TEXT BLOCK:
* * *

The Great Big Late-Late-Running Bike Blog Roundup

Apologies for the late arrival of this blog roundup, which was due to my discovery that Center Parcs may be a largely traffic-free cycling paradise (adjusted for being in the UK) but also doesn't have WiFi in the cabins. So, without further ado...

Meanwhile in That London

London may not be a traffic-free paradise (yet) but an actual cycle superhighway that is almost worthy of the name is beginning to take shape on the Embankment - while, rubbish as they were, the earlier incarnations might at least have served to pave the way for what is arriving now. Looking further back, the Vole considers 20 years of (literally) taking the lane - and keeping it. Sadly, even at this late hour the Taxi Drivers' association have launched a last ditch legal action - a move described as smacking of desperation - despite dropping earlier plans for a juditial review because they didn't want blood on their hands. Meanwhile, a junction on the CS2 gives bikes a head start over turning cars but only serves to emphasise how bad the surrounding streets are, while if we ever do get a bicycling monarchy they should eventually be able to cycle from right outside their door. Further out, Sutton cycling strategy is up for consultation while plans are afoot for the Hammersmith gyratory, but will they be properly shared before everything is set in stone?

Lest we get too excited...

Even as London's latest bit of infrastructure takes shape, one of its better older routes is closed for roadworks leaving cyclists with nowhere to go (and yet they're keeping the road open for the cars, naturally, and things were no better in Birmingham either where NCN 5 is closed. In Manchester, where a giant hole has opened up and threatens to bring the city to a halt this should be the perfect opportunity for cycling - but given the state of the roads, the city and the drivers Helen Pidd isn't so sure - perhaps it would help if they didn't consult over their city centre infrastructure plan at a time when most cycling commuters would actually be at work.

Will nobody think of the unexploded bombs?

* * *

ENTRIES:
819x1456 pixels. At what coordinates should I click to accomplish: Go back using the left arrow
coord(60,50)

* * *

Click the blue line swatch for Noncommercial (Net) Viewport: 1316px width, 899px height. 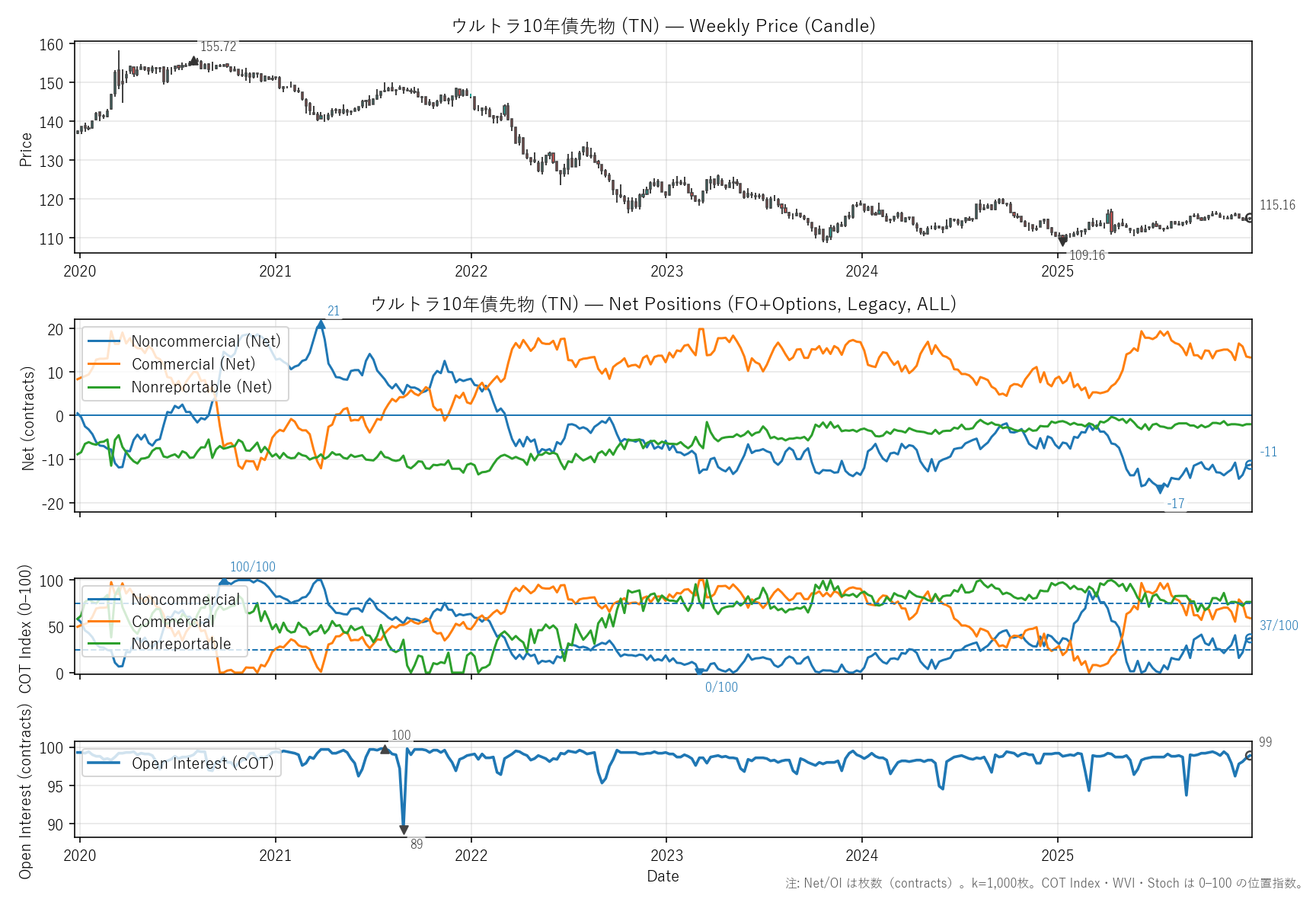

* * *

TASK TO CARRY OUT: In the bike blog roundup, which route is named as closed in Birmingham?

WRITTEN RESPONSE: NCN 5